I just finished reading Megan Smolenyak’s Hey America, Your Roots Are Showing. In each chapter, Ms. Smolenyak talks about what she finds or asks of various census records. These all important records contain many clues about the lives and success of the individuals listed. I want to talk about some of those clues but it is important to recognize that the various indices do not search every field or question the census taker asked. A researcher must look at the actual manuscript records. Manuscript records are those that contain the names of individuals, as opposed to the compiled or statistical records that contain summaries of the answers to questions and are available for all census years 1790-2010. This same terminology is used for United States, Canadian, and British census records.
Before you start looking at census records, you’ll want to look at the actual forms so you can read the headers or the questions at the top. These questions vary decade by decade so print them out. Emily Croom’s Unpuzzling Your Past Workbook and The Genealogist’s Companion & Sourcebook are easy places to find these blanks. They are also available in the Learning Center on Ancestry and at Family Tree Magazine.
Learning Names and Relationships: All the census forms contain the name of the head of household. If you want to know the names of all the members of the household, you won’t find them in the 1790 to 1840 census years. You have to wait a few more decades, until 1880, before you learn the relationship of each family member to the head of household, the same with where individuals were born.
What did they do for a living? Well, the census actually asked that question pretty early on. By 1820, the government wanted to know who worked in agriculture, commerce, and manufacture. In later census decades, the question was open ended, so individuals could actually describe what they did. You’ll find women as keeping house, seamstresses, milliners, teachers, and assisting at home. Children are often farm laborers, scholars, and at school. Men were involved in every imaginable occupation.
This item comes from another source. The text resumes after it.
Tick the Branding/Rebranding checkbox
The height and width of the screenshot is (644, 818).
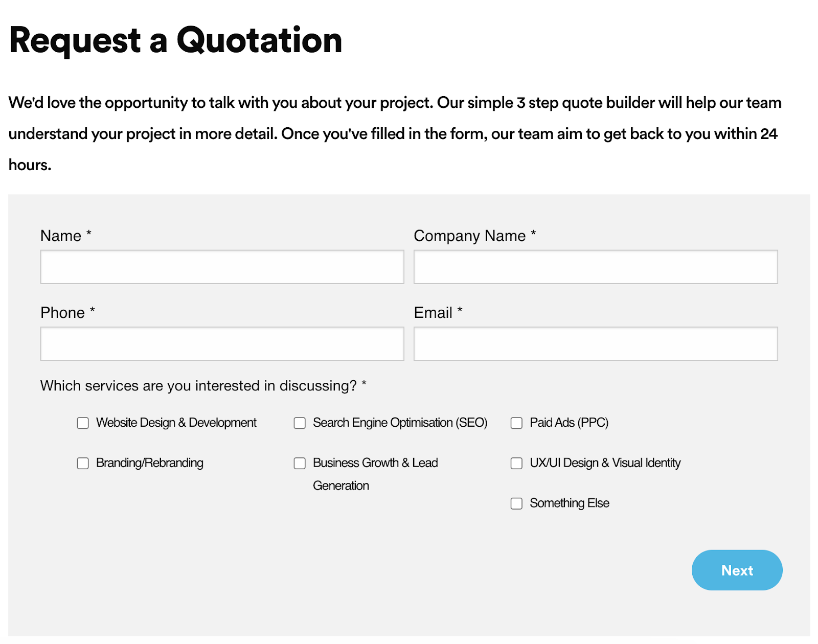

Was your ancestor a soldier? The census actually asks about military service. In some decades, the question asked about pensions, in others if individuals were veterans. Sometimes it asked about a specific war. There are two veterans censuses, 1840 “A General Index to a Census of Pensioners For Revolutionary or Military Service” asking about the Revolutionary War and other military service; and “Special Schedules of the Eleventh Census (1890) Enumerating Union Veterans and Widows of Union Veterans of the Civil War” (NARA M123) although some Confederate soldiers are included. This page at Family Search includes links to online census records.
By examining census pages you can learn about immigration patterns in communities, disabilities and diseases, illiteracy, and even unemployment. Because the census bureau considered questions from a variety of sources, there are variations in the ways questions were asked each decade. Ever interested in information about the expansion of this country and its resources, the bureau of the census compiled the information into statistics to the state and county level. By combining and recombining answers to questions, Statistical Abstract of the United States (since 1878), contains even more answers to questions collected by the census bureau and other government agencies.
It’s all well and good to know what questions the census answers. It is important to understand what questions the census does not answer. Census records won’t tell you what religion people are although you might be able to guess from the location of the church. Maiden names are omitted, but if an in-law lives within the household you are lucky. While a few census decades ask for number of years married or number of children born and living, you usually don’t find the answers to that question. You will not learn where couples marry but you might guess from the birth place of the first child, nor will you know where someone got his or her education, if they have a degree or hidden talent. However, if you find all the census records for each person you seek, you’ll have a wonderful skeleton to build upon, to flesh out with other types of records.
My next post will talk about the methods for accessing the census, name, soundex, and geography.
After reading the 1940 census about my grandfather, new insight into his character has emerged. The family has always known that he barely finished high school, and yet he claimed on the census that both he and his wife had 2 years of college! We know the information is incorrect, but we now have a better understanding of his love for exaggeration.
The census can clearly provide more than names, ages and relationships.